== WORK ORDER ==
Copy the items word for word, starting at the line that contains "What do you see at coordinates (704, 110)" and continuing through the end of the items.

>>

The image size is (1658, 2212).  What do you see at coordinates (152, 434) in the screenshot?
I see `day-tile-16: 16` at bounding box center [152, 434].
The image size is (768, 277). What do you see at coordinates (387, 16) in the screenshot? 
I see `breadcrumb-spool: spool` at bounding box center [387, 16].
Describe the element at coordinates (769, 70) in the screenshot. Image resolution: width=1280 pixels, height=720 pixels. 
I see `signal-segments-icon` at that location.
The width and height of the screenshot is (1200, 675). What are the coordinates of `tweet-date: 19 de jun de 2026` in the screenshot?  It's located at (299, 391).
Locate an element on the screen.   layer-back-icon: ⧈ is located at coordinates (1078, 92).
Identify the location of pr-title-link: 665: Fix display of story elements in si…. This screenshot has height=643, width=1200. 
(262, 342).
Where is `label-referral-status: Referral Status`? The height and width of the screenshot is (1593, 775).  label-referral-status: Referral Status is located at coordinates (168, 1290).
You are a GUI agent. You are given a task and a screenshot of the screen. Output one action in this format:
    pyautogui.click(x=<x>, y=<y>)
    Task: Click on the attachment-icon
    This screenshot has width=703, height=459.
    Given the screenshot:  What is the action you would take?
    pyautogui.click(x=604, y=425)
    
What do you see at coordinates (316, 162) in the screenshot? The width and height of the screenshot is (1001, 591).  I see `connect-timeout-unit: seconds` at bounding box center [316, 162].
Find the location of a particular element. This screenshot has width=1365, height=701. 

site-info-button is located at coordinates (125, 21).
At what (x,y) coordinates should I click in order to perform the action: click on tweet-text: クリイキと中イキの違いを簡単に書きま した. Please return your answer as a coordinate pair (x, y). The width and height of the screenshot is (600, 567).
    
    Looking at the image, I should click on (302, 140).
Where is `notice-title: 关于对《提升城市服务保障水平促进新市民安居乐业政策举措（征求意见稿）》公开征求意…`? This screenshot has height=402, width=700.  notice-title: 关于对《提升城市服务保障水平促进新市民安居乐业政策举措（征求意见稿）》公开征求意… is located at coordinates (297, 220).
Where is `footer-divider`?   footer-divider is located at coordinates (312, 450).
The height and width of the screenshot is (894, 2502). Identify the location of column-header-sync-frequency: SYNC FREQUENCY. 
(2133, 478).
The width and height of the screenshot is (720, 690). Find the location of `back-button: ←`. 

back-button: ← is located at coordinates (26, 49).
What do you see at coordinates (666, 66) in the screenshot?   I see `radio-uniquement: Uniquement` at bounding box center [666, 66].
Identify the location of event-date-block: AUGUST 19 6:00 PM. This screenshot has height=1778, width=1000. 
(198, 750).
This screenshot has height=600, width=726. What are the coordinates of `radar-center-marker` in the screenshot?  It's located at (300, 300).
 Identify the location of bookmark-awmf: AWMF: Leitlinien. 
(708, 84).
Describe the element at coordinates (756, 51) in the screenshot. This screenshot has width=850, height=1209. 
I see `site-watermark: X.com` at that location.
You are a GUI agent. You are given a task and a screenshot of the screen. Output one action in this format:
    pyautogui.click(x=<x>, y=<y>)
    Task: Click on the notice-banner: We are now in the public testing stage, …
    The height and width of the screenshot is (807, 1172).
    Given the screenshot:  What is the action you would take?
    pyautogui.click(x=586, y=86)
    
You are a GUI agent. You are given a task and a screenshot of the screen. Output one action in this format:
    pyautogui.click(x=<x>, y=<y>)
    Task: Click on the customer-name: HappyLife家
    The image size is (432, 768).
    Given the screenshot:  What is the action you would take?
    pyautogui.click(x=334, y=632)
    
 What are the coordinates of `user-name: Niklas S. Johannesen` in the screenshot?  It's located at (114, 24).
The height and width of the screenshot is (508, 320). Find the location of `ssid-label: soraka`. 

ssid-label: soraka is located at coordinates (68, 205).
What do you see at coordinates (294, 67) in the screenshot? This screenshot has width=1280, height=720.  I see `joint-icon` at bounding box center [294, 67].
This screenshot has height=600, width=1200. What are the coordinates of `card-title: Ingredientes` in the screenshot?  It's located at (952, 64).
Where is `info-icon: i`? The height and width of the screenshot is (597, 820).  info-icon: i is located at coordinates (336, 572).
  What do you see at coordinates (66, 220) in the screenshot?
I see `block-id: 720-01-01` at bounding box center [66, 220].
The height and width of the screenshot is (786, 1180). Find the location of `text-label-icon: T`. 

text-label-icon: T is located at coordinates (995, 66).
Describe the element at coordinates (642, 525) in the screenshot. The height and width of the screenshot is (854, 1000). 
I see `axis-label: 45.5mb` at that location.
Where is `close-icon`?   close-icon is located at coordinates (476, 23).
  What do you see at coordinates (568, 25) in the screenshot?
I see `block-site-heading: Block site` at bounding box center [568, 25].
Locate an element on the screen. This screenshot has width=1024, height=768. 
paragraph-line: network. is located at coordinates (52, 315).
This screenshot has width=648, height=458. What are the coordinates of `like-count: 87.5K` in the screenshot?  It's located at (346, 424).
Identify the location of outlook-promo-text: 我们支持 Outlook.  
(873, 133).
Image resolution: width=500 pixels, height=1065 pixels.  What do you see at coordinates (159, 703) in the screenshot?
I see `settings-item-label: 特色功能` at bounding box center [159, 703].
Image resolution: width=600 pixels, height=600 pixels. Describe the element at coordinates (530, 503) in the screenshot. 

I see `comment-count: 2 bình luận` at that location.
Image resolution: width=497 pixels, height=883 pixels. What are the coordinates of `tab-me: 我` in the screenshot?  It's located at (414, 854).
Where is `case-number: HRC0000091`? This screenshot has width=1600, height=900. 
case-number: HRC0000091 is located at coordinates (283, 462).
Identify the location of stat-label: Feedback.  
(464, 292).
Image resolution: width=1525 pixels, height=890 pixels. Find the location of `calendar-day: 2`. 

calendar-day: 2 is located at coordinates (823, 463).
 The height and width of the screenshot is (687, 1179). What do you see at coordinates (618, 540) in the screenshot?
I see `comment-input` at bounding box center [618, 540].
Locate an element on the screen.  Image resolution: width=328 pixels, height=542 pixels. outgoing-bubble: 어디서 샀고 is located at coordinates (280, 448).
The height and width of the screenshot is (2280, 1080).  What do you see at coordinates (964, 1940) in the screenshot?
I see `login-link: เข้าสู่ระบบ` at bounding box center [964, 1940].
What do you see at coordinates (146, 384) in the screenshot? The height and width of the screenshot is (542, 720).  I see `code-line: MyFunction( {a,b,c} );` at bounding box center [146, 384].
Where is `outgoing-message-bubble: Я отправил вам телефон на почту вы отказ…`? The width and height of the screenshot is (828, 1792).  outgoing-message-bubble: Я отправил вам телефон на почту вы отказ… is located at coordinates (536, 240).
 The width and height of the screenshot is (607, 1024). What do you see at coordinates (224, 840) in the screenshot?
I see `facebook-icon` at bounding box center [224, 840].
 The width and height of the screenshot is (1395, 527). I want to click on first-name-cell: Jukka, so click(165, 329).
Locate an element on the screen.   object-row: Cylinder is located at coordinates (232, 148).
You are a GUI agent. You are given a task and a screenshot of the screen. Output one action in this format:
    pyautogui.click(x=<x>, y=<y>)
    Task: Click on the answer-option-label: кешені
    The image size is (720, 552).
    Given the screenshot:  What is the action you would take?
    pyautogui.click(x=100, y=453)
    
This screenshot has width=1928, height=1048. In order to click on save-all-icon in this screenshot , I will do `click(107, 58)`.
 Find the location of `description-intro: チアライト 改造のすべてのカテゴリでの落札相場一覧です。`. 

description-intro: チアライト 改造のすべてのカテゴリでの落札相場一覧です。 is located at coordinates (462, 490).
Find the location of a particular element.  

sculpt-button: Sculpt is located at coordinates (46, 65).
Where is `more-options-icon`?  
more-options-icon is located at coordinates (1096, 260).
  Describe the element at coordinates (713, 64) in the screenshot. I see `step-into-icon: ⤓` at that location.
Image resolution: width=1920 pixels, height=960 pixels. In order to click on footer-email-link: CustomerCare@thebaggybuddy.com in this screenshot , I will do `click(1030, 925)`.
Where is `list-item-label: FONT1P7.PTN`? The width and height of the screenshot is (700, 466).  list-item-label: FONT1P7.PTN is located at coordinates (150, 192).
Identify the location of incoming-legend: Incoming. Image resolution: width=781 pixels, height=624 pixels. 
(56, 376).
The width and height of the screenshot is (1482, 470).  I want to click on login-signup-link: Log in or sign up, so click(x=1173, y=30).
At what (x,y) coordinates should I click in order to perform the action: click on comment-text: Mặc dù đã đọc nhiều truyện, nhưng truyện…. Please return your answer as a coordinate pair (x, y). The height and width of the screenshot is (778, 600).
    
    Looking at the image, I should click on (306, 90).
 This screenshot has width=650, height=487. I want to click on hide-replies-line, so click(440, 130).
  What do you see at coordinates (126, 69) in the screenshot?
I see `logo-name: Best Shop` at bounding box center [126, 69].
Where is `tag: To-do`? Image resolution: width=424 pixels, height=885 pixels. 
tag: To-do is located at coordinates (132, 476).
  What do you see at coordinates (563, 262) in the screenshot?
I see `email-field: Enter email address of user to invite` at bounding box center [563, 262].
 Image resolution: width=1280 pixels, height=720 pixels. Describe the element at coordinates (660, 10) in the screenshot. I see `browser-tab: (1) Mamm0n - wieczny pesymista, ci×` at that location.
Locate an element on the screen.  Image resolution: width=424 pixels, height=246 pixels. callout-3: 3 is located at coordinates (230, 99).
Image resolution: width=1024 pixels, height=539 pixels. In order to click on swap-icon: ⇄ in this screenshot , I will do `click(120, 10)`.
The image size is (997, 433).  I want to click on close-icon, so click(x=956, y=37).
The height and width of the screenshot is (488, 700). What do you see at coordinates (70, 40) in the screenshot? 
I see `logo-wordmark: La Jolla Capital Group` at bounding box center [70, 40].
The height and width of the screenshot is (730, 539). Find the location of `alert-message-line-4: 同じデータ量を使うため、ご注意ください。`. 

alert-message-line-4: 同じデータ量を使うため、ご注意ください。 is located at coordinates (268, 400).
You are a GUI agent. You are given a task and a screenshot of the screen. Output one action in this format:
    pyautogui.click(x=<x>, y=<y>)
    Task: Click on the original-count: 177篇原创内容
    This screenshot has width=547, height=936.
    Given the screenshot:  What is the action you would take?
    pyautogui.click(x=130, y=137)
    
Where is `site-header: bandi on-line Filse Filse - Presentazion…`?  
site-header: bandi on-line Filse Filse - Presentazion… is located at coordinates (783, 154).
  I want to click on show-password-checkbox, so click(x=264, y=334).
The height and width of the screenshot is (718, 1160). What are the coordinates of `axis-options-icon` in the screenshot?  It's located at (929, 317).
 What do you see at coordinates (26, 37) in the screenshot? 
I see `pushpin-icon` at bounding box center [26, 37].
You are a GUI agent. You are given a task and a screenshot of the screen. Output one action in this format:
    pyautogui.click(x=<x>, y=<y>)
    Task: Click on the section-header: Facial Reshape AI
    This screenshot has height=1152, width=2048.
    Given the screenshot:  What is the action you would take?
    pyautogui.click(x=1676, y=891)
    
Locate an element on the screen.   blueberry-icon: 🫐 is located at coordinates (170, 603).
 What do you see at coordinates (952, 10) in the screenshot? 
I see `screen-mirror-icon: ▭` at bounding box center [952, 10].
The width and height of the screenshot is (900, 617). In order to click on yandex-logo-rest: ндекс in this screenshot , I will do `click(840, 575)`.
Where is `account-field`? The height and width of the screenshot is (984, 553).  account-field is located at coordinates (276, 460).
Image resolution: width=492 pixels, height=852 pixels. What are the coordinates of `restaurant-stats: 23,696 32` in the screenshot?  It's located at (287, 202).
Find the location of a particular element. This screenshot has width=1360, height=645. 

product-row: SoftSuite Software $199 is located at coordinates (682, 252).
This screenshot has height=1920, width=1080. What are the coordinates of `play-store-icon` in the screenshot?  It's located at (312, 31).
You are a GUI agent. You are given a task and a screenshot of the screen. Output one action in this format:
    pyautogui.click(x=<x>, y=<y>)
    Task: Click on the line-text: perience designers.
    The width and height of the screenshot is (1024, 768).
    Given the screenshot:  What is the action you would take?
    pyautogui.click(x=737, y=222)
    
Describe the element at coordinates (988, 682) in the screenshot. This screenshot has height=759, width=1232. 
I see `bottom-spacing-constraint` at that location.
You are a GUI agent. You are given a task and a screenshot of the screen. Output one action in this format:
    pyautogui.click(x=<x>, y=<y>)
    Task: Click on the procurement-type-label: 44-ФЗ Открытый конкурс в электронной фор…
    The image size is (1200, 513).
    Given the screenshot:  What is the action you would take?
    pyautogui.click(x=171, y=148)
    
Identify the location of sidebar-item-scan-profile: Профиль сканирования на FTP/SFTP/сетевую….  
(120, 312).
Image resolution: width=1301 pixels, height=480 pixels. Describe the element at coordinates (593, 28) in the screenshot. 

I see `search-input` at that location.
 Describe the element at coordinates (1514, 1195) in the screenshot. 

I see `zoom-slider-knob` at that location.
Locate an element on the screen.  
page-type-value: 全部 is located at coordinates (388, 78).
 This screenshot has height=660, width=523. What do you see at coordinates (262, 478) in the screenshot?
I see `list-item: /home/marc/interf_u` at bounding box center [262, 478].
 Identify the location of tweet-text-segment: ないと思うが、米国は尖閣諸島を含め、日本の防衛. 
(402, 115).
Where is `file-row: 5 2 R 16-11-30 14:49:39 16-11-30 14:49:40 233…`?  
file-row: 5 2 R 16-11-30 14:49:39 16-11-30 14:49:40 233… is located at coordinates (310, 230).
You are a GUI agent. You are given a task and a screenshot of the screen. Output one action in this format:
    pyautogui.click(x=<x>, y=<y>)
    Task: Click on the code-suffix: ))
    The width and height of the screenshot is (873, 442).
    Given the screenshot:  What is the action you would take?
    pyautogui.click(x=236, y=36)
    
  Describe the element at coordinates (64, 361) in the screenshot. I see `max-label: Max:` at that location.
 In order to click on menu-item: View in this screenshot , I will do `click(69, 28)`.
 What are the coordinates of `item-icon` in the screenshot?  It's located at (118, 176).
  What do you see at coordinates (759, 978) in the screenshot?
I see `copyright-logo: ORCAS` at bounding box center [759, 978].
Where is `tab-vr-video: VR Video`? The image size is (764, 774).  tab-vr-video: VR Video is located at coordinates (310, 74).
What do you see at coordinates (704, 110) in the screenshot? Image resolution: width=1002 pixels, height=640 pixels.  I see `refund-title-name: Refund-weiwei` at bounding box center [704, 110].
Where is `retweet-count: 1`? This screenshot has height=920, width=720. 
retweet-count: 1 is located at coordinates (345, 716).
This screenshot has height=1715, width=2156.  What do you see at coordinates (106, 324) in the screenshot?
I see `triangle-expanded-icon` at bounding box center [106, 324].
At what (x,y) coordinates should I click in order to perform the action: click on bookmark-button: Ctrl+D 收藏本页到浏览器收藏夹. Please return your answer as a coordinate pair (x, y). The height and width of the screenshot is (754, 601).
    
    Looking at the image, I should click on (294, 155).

<<

== RESPONSE BOX ==
What do you see at coordinates (704, 110) in the screenshot? Image resolution: width=1002 pixels, height=640 pixels.  I see `refund-title-name: Refund-weiwei` at bounding box center [704, 110].
Where is `retweet-count: 1`? This screenshot has height=920, width=720. 
retweet-count: 1 is located at coordinates (345, 716).
This screenshot has height=1715, width=2156.  What do you see at coordinates (106, 324) in the screenshot?
I see `triangle-expanded-icon` at bounding box center [106, 324].
At what (x,y) coordinates should I click in order to perform the action: click on bookmark-button: Ctrl+D 收藏本页到浏览器收藏夹. Please return your answer as a coordinate pair (x, y). The height and width of the screenshot is (754, 601).
    
    Looking at the image, I should click on (294, 155).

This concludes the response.